I campionamenti vengono effettuati dalle ASL di competenza sia negli allevamenti (produzione primaria) che negli stabilimenti di prima trasformazione, come ad esempio i centri di raccolta del latte e sono analizzati nei laboratori dell’ Istituto Zooprofilattico Sperimentale del Lazio e Toscana.

Riporto brevemente il numero di campioni  analizzati nel trienno 2005-2006-2007:

Sostanze ed agenti contaminanti per l’ambiente:

2005

  • Campioni analizzati: 2831
  • Campioni non conformi: 267
  • Percentuale positività: 1,5%

2006

  • Campioni analizzati: 2591
  • Campioni non conformi: 28
  • Percentuale positività: 1,1%

2007

  • Campioni analizzati: 2317
  • Campioni non conformi: 10
  • Percentuale positività: 0,4%

 

I numeri sopra riportati sembrerebbero confortanti, ma se li confrontriamo con quelli del censimento ci accorgiamo subito che qualcosa non torna.

Se nel Lazio vi sono 441.132 pecore da latte, significa che nel 2006 è stato analizzato appena lo 0,5% del bestiame impiegato nella produzione ed utilizzando una semplice proporzione matematica si potrebbe immaginare che il numero di animali positivi agli agenti inquinanti potrebbe essere tale da comprendere tutte le pecore da pascolo presenti nell’immediato perimetro della Capitale.

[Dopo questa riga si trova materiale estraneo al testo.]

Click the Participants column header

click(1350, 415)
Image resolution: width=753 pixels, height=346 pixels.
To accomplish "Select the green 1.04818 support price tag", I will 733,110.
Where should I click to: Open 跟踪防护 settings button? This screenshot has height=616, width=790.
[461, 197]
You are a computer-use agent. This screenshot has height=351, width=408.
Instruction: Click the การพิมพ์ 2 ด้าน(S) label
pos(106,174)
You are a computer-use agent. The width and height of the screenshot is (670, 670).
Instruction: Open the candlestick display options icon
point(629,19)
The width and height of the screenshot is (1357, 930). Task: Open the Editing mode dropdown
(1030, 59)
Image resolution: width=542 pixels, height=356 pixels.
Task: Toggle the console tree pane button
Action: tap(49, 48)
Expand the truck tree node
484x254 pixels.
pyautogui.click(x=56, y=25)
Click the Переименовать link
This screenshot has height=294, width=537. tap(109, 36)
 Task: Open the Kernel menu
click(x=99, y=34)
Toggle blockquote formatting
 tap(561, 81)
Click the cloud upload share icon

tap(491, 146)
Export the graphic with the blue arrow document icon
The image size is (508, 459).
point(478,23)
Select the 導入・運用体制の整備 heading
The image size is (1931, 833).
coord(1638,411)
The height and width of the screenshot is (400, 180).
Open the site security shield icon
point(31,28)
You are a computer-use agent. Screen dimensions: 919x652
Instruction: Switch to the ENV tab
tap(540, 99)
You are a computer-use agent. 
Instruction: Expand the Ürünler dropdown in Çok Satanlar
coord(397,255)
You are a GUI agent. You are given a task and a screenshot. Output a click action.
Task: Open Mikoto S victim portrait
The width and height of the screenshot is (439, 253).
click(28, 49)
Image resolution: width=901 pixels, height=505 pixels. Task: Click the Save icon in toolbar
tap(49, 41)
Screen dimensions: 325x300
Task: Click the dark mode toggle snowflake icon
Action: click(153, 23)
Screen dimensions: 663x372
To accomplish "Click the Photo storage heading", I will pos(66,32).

Questo significa che il campione, secondo il mio punto di vista, non può essere significativo.

 


Conclusioni

Questa breve analisi è stata partorita in un solo uggiuso pomeriggio di gennaio. Tuttavia il risultato, benché possa sembrare approssimativo, appare chiaro:

 

  1. Le pecore non dovrebbero pascolare lungo le grandi arterie di comunicazione, tra cui il GRA, per l’alto rischio di contaminazione da diossine ed altri agenti inquinanti.
  2. I controlli delle ASL, salvo casi di elevata rilevanza mediatica, non  vengono effettuati su un numero di campioni significativi se paragonato al numero di ovini presenti sul territorio.
  3. Il 95% del Pecorino Romano DOP è di origine sarda mentre solo il 4% è laziale. Un’altra esegua percentuale sembra arrivare dalla Romania.

Ora non voglio terrorizzare nessuno, ma io eviterei pecorino fatto con latte proveniente dal territorio romano, almeno finché si vedranno pascolare animali a ridosso del Grande Raccorrdo Anulare.

 

Nelle prossime settimane inserirò ulteriori approfondimenti.